-- Assignment --
Only one stretch of the data below is wanted: the lines starting at the one with "Words in Word (146, 1787)" and ending at the one with "Mermaid Gown (65, 2405)", both included, given again exactly.

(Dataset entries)
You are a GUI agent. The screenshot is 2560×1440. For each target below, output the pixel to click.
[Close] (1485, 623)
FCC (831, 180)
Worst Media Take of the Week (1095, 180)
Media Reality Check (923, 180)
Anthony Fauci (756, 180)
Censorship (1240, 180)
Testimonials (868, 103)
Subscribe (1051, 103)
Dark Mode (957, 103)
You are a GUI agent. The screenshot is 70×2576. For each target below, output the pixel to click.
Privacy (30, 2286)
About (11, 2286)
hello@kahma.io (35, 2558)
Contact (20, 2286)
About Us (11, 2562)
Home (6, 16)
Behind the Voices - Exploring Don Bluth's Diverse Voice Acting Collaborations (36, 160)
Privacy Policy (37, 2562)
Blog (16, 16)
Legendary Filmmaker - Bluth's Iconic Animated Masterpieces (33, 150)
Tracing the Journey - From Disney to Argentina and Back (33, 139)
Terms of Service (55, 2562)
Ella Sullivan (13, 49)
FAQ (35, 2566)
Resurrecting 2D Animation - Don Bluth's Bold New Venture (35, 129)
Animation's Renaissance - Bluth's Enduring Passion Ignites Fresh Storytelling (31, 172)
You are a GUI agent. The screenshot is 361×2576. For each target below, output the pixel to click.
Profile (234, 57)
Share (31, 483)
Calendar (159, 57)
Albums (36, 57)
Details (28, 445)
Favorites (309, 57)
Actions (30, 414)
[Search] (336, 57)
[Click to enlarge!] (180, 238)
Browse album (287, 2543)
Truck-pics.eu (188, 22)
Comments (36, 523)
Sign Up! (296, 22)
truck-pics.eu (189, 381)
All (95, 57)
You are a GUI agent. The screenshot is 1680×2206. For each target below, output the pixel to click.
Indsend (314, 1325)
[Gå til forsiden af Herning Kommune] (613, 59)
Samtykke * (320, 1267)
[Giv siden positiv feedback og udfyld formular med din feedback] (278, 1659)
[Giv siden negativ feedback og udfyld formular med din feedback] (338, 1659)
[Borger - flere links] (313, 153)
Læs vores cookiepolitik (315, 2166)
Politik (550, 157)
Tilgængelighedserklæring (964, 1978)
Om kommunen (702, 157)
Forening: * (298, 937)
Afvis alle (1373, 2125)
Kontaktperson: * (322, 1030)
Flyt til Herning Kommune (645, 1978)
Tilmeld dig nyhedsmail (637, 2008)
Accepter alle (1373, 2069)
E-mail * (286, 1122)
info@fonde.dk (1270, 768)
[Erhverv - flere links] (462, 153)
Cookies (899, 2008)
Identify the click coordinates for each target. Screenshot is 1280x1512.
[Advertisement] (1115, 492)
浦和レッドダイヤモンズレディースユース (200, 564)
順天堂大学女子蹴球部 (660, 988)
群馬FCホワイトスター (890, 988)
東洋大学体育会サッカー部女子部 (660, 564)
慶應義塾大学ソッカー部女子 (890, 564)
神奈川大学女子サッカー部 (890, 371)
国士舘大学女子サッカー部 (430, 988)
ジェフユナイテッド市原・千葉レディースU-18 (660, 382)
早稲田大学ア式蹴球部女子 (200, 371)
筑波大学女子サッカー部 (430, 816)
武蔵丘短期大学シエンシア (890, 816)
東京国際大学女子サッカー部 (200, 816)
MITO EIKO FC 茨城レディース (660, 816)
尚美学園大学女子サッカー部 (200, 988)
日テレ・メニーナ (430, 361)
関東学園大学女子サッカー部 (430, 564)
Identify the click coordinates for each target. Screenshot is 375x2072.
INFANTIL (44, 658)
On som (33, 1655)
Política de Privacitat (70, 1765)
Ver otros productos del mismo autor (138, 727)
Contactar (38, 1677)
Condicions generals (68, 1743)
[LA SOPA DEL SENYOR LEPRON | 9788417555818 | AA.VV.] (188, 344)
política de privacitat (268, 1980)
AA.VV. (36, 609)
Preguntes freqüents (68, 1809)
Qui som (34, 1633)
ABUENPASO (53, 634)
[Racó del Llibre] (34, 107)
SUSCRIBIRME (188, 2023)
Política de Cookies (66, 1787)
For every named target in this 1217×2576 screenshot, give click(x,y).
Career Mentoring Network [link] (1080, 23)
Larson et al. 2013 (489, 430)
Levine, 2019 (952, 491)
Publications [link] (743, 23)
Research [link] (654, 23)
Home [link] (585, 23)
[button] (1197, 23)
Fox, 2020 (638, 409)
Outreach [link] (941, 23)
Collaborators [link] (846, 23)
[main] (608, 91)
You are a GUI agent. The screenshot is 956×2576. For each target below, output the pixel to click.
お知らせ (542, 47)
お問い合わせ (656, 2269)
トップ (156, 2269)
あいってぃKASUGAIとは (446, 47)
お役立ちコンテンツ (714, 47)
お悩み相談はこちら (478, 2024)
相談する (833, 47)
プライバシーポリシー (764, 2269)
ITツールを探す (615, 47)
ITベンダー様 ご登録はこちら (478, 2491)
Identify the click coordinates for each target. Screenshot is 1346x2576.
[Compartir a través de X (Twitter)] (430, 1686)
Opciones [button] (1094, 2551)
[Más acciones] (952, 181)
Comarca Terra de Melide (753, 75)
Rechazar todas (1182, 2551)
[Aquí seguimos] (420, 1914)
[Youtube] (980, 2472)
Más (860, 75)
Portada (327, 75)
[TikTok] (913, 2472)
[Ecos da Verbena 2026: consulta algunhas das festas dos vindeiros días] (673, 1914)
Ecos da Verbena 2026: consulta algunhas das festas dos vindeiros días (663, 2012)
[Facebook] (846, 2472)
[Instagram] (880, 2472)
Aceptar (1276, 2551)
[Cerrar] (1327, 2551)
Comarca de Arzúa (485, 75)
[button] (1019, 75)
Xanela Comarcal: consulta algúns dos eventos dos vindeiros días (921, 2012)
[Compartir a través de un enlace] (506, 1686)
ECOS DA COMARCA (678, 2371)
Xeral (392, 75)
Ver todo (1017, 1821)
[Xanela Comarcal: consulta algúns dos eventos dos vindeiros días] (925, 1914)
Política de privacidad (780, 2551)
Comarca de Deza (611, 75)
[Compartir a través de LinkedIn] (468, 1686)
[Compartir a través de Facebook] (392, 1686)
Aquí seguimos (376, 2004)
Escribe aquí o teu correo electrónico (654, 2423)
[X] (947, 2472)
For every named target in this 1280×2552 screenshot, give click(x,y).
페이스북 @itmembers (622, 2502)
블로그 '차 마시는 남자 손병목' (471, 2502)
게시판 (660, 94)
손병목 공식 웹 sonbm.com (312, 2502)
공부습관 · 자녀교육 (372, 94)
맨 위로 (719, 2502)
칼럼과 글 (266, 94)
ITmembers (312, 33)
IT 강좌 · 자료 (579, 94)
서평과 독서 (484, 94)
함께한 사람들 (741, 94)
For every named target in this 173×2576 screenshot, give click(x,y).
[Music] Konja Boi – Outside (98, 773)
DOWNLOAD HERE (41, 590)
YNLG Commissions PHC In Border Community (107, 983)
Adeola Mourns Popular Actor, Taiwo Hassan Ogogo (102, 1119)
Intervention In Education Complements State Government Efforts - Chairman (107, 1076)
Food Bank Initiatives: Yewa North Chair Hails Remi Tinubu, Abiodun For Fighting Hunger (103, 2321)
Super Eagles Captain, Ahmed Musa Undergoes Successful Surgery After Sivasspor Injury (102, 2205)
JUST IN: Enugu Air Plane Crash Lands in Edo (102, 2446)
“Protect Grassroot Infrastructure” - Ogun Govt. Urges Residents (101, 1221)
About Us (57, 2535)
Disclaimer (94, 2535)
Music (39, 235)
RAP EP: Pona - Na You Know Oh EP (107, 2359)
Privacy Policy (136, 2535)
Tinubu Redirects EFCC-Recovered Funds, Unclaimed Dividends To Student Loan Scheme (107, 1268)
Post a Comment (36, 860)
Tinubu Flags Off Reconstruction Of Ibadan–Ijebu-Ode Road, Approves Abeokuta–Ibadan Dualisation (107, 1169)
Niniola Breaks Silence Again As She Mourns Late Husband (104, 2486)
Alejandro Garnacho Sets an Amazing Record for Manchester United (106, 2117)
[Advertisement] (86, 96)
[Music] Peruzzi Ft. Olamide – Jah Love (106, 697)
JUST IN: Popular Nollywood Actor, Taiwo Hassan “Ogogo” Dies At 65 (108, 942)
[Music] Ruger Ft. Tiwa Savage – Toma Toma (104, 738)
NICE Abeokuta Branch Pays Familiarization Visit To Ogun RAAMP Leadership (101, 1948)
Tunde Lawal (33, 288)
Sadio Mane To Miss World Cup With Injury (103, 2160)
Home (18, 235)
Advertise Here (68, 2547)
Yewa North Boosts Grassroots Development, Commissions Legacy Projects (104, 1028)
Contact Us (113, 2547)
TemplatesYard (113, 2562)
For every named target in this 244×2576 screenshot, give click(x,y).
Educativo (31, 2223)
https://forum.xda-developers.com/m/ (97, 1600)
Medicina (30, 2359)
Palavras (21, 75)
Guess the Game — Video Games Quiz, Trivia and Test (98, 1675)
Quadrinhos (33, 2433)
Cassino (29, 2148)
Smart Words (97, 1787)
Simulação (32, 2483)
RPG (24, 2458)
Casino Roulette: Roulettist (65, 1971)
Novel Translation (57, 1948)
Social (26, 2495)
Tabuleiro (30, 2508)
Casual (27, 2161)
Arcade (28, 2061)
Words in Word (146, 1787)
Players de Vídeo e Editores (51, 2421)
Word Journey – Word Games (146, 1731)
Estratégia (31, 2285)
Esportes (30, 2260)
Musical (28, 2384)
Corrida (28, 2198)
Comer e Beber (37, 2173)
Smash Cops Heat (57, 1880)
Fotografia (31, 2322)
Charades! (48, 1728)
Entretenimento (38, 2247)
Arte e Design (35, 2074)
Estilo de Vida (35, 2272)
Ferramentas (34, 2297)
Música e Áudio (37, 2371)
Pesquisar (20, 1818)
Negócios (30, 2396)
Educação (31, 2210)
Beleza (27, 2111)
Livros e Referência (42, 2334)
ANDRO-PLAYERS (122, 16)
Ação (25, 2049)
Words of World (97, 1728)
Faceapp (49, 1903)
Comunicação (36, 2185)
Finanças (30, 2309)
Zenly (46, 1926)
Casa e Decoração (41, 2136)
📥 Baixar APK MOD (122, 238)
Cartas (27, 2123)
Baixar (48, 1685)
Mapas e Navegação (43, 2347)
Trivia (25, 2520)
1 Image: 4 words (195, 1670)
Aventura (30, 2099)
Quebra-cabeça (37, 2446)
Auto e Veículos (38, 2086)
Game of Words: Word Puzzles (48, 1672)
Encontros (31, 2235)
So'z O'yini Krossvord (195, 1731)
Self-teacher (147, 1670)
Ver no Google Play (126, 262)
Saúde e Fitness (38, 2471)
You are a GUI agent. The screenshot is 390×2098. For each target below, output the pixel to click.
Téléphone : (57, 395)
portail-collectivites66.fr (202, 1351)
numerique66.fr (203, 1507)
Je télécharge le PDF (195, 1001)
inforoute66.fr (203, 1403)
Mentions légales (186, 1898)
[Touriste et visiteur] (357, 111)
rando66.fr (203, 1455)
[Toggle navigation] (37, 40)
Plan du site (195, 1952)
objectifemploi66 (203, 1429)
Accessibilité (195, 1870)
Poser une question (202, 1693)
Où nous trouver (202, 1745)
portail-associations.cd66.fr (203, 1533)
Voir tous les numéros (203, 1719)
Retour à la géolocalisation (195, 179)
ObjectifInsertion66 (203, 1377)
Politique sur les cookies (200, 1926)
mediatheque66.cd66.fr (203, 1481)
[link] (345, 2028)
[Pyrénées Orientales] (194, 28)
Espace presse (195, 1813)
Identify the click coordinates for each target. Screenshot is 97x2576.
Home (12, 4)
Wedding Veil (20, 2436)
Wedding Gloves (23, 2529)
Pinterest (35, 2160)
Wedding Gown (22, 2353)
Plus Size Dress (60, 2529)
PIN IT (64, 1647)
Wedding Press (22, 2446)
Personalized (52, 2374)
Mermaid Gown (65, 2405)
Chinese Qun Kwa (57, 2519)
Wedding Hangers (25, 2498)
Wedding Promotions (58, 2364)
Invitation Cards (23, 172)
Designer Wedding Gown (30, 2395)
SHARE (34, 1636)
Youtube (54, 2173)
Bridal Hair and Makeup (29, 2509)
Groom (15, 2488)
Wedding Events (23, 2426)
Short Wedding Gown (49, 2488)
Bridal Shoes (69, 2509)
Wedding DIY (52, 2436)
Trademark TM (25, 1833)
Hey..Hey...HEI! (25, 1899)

-- Answer to the problem --
Words in Word (146, 1787)
Players de Vídeo e Editores (51, 2421)
Word Journey – Word Games (146, 1731)
Estratégia (31, 2285)
Esportes (30, 2260)
Musical (28, 2384)
Corrida (28, 2198)
Comer e Beber (37, 2173)
Smash Cops Heat (57, 1880)
Fotografia (31, 2322)
Charades! (48, 1728)
Entretenimento (38, 2247)
Arte e Design (35, 2074)
Estilo de Vida (35, 2272)
Ferramentas (34, 2297)
Música e Áudio (37, 2371)
Pesquisar (20, 1818)
Negócios (30, 2396)
Educação (31, 2210)
Beleza (27, 2111)
Livros e Referência (42, 2334)
ANDRO-PLAYERS (122, 16)
Ação (25, 2049)
Words of World (97, 1728)
Faceapp (49, 1903)
Comunicação (36, 2185)
Finanças (30, 2309)
Zenly (46, 1926)
Casa e Decoração (41, 2136)
📥 Baixar APK MOD (122, 238)
Cartas (27, 2123)
Baixar (48, 1685)
Mapas e Navegação (43, 2347)
Trivia (25, 2520)
1 Image: 4 words (195, 1670)
Aventura (30, 2099)
Quebra-cabeça (37, 2446)
Auto e Veículos (38, 2086)
Game of Words: Word Puzzles (48, 1672)
Encontros (31, 2235)
So'z O'yini Krossvord (195, 1731)
Self-teacher (147, 1670)
Ver no Google Play (126, 262)
Saúde e Fitness (38, 2471)
You are a GUI agent. The screenshot is 390×2098. For each target below, output the pixel to click.
Téléphone : (57, 395)
portail-collectivites66.fr (202, 1351)
numerique66.fr (203, 1507)
Je télécharge le PDF (195, 1001)
inforoute66.fr (203, 1403)
Mentions légales (186, 1898)
[Touriste et visiteur] (357, 111)
rando66.fr (203, 1455)
[Toggle navigation] (37, 40)
Plan du site (195, 1952)
objectifemploi66 (203, 1429)
Accessibilité (195, 1870)
Poser une question (202, 1693)
Où nous trouver (202, 1745)
portail-associations.cd66.fr (203, 1533)
Voir tous les numéros (203, 1719)
Retour à la géolocalisation (195, 179)
ObjectifInsertion66 (203, 1377)
Politique sur les cookies (200, 1926)
mediatheque66.cd66.fr (203, 1481)
[link] (345, 2028)
[Pyrénées Orientales] (194, 28)
Espace presse (195, 1813)
Identify the click coordinates for each target. Screenshot is 97x2576.
Home (12, 4)
Wedding Veil (20, 2436)
Wedding Gloves (23, 2529)
Pinterest (35, 2160)
Wedding Gown (22, 2353)
Plus Size Dress (60, 2529)
PIN IT (64, 1647)
Wedding Press (22, 2446)
Personalized (52, 2374)
Mermaid Gown (65, 2405)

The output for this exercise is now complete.